Voilà comment, par la force des choses, les Capétiens, issus du régime féodal, en devinrent les destructeurs. Ils devaient le soumettre ou être mangés par lui. Mais cela ne se fit ni par doctrine ni par système. Si le roi de France ne voulait pas de féodaux dans son domaine, il tenait beaucoup à sa suzeraineté sur les grands feudataires. Il y avait un droit féodal. Les vassaux qui l’eussent violé avaient eux-mêmes des vassaux qui pouvaient le violer à leur tour. C’est pourquoi les Capétiens purent citer à leur cour de justice des princes plus puissants qu’eux comme les Plantagenets. En somme le roi de France retenait de la féodalité ce qu’elle avait d’avantageux pour lui : c’était un article d’exportation. À l’intérieur, il s’appuyait sur la grande force morale du temps, l’Église, que sa tradition invinciblement romaine portait vers la Monarchie, c’est-à-dire vers l’unité.

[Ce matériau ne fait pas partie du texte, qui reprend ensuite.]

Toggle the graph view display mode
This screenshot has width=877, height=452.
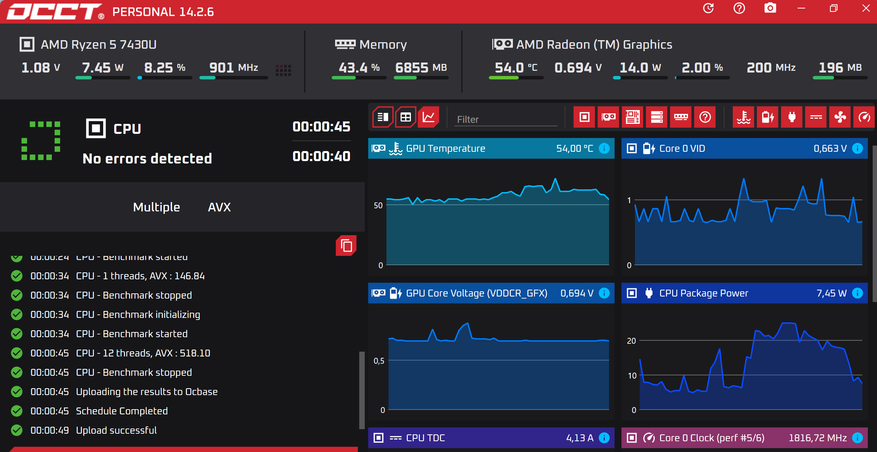point(429,117)
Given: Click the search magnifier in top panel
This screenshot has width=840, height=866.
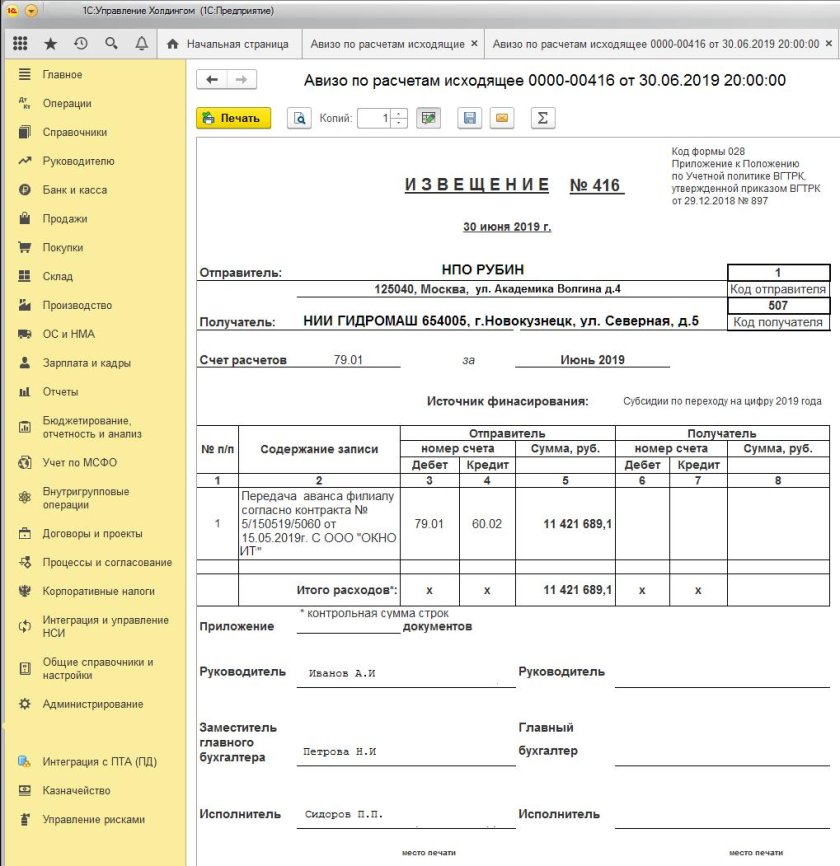Looking at the screenshot, I should point(111,44).
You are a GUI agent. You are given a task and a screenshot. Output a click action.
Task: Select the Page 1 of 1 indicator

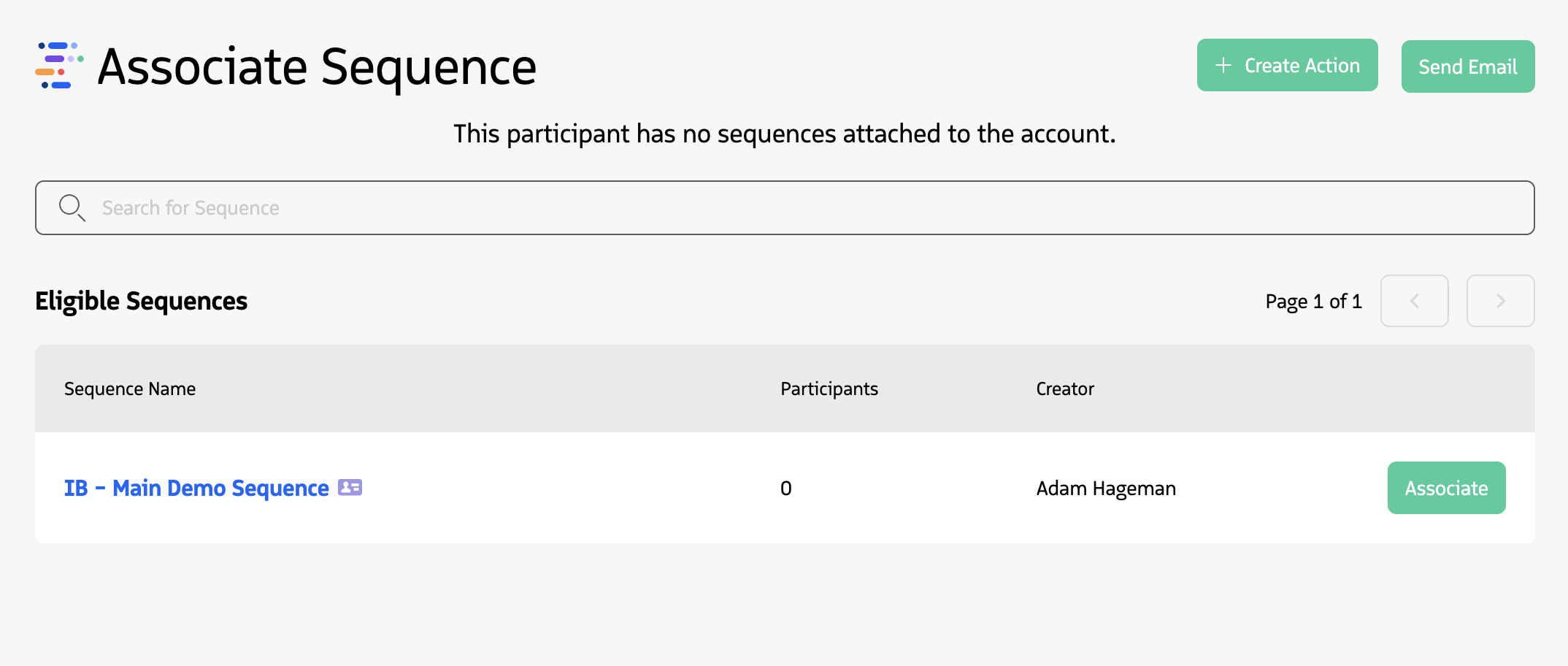coord(1313,301)

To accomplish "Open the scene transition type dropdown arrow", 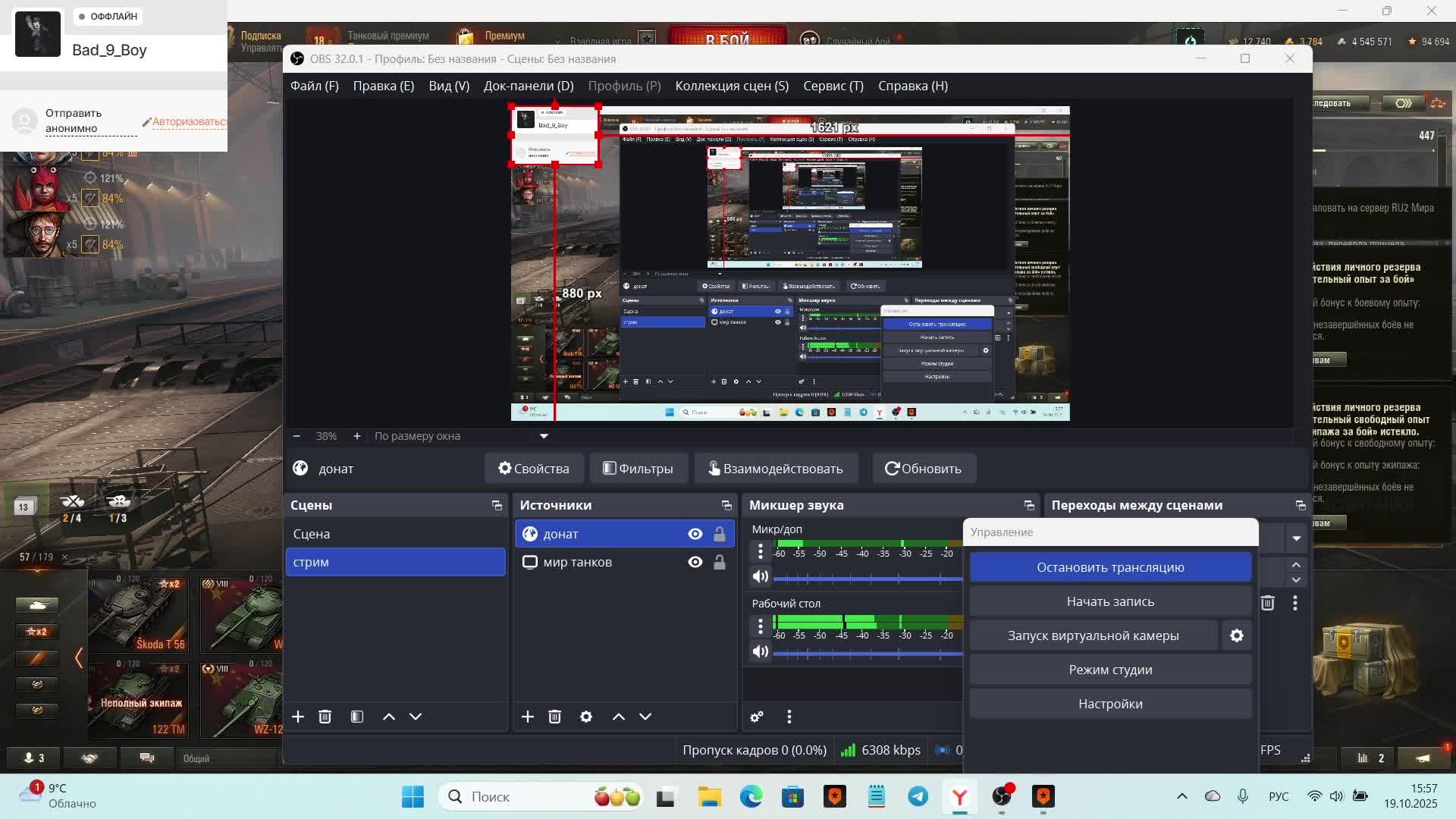I will [1296, 538].
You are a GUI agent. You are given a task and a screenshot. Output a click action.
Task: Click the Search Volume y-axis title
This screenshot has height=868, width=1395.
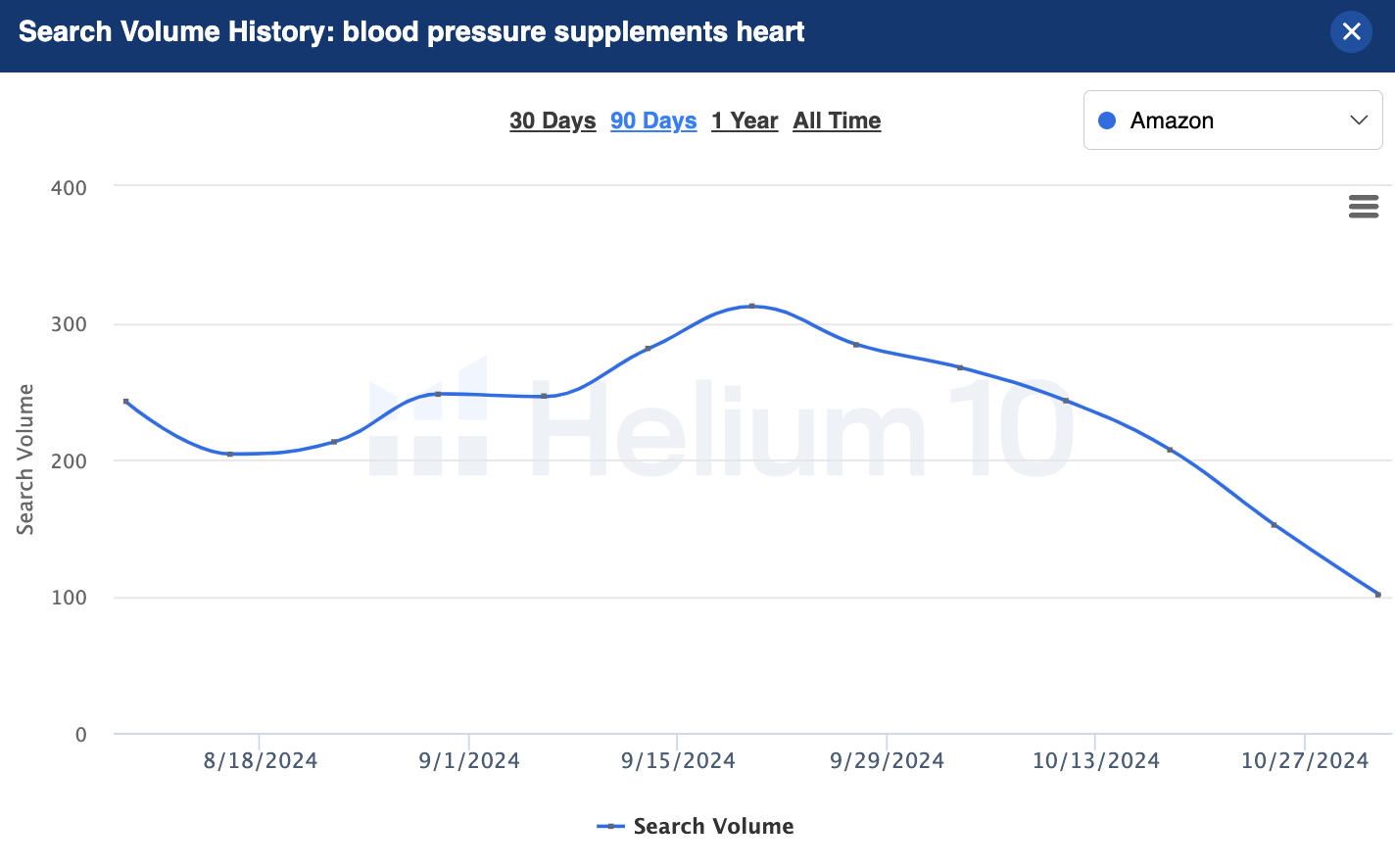click(x=25, y=459)
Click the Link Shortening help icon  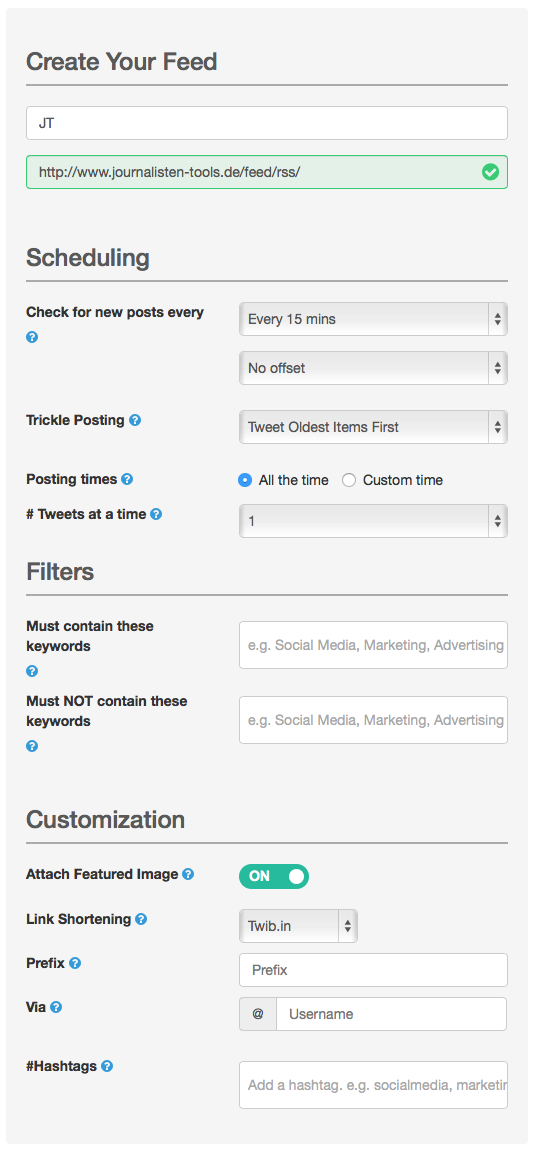click(141, 919)
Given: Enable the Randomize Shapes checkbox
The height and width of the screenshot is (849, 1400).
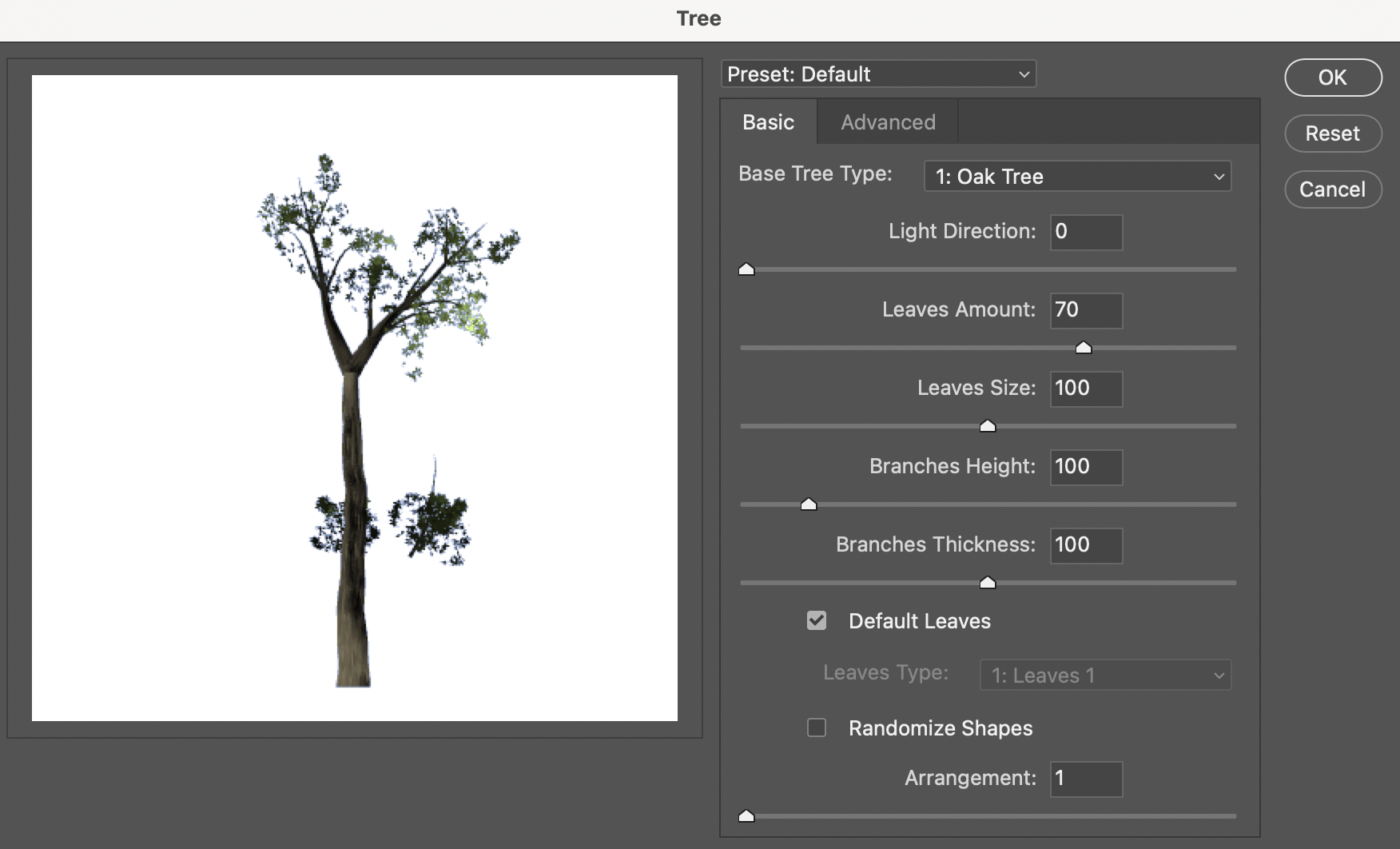Looking at the screenshot, I should (817, 727).

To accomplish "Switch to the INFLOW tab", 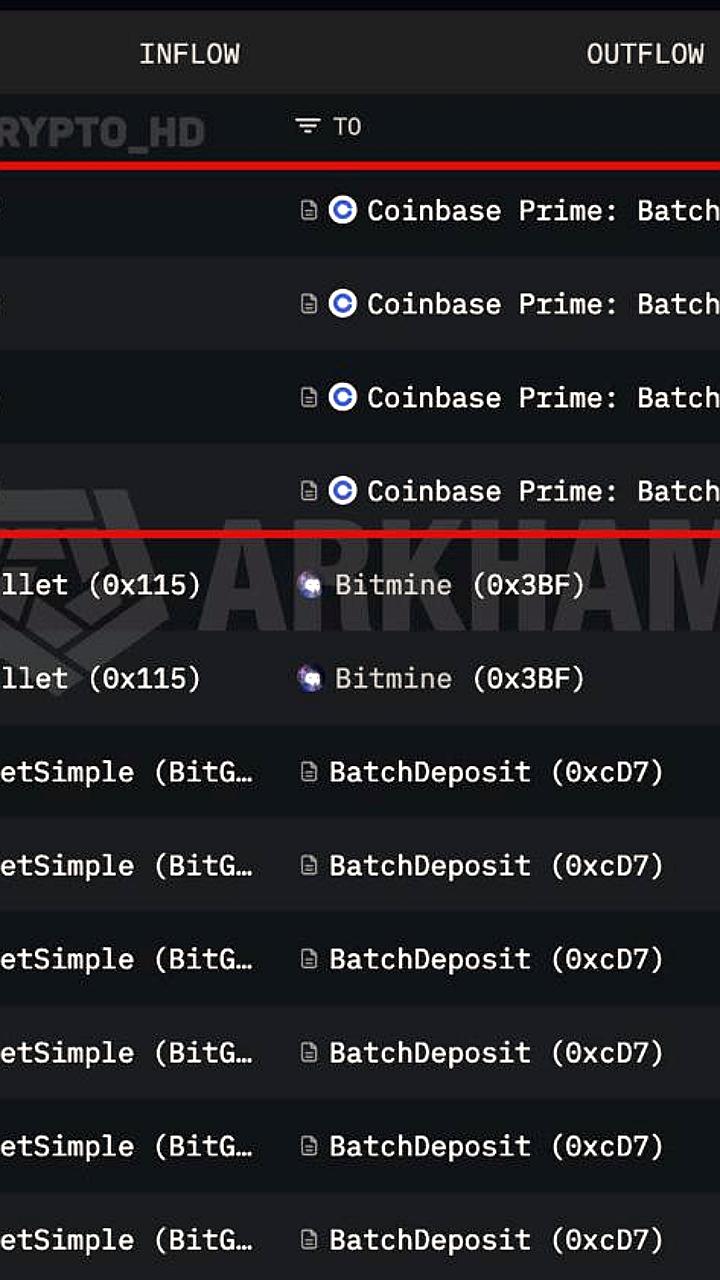I will click(190, 53).
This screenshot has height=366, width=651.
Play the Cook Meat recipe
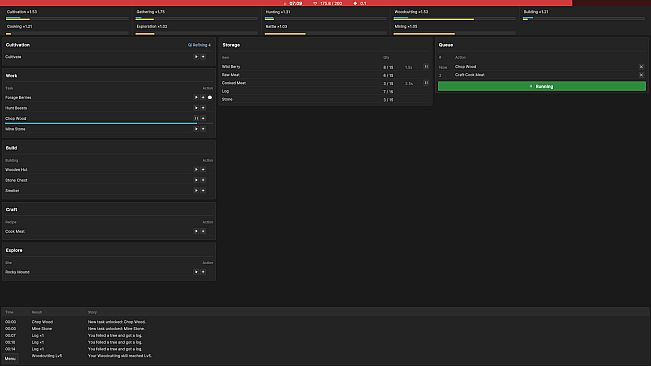(x=196, y=231)
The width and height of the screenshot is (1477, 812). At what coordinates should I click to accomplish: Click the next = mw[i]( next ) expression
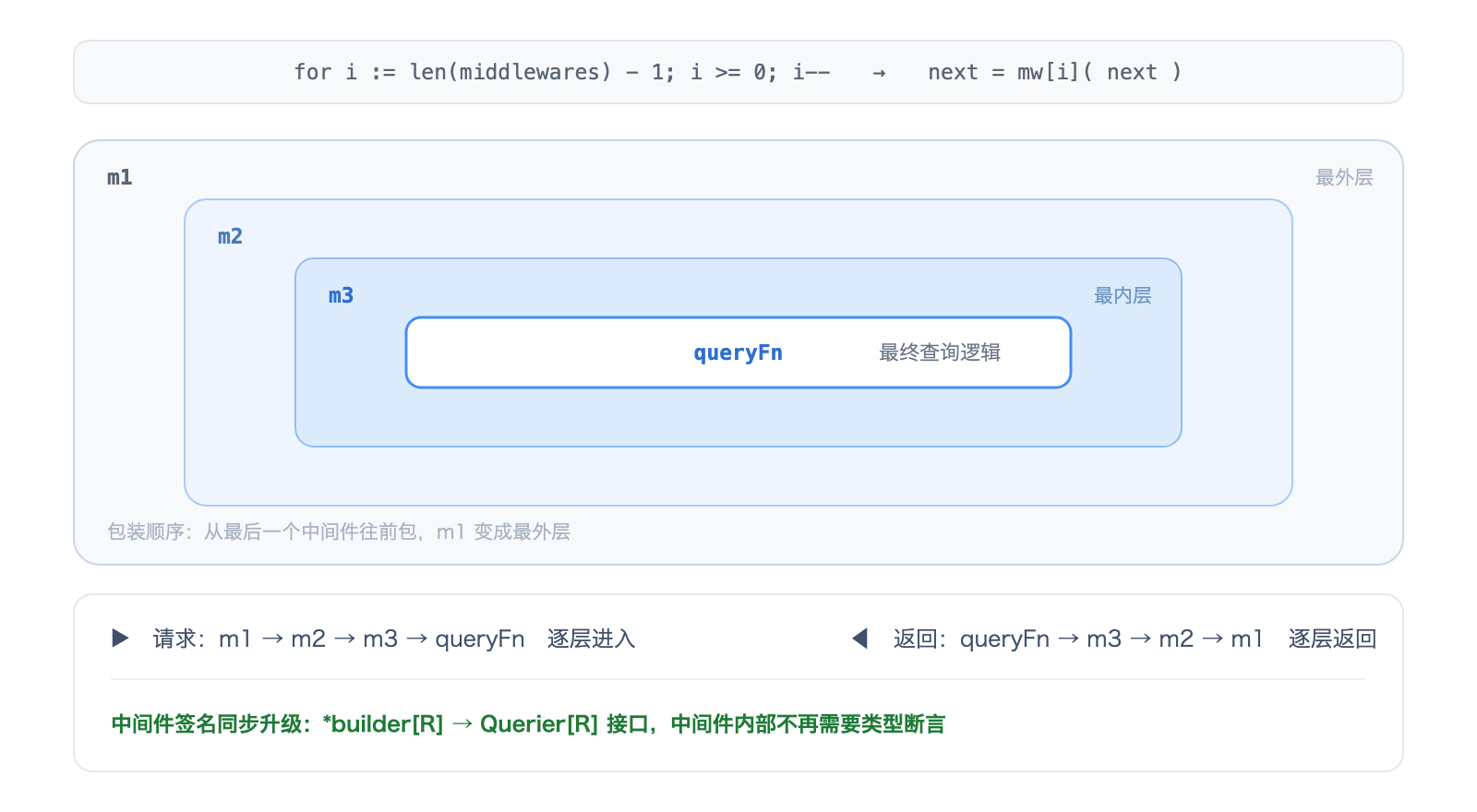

Il s’appuyait aussi sur l’opinion publique, sur le peuple qui trouvait une protection dans son autorité. Ainsi la politique capétienne se précisait et se définissait. Elle fondait la nation et l’État. Avant tout, cette politique était nationale et déjà le roi personnifiait la France. On le vit lorsque l’empereur allemand, en 1124, tenta encore une invasion. De tous les points du pays, vassaux et milices vinrent se ranger autour du roi et de l’oriflamme de saint Denis. Le César germanique ne s’attendait pas à cette résistance. Déjà en marche sur Reims, il rebroussa chemin. On a dit avec raison que c’était le prélude de Bouvines.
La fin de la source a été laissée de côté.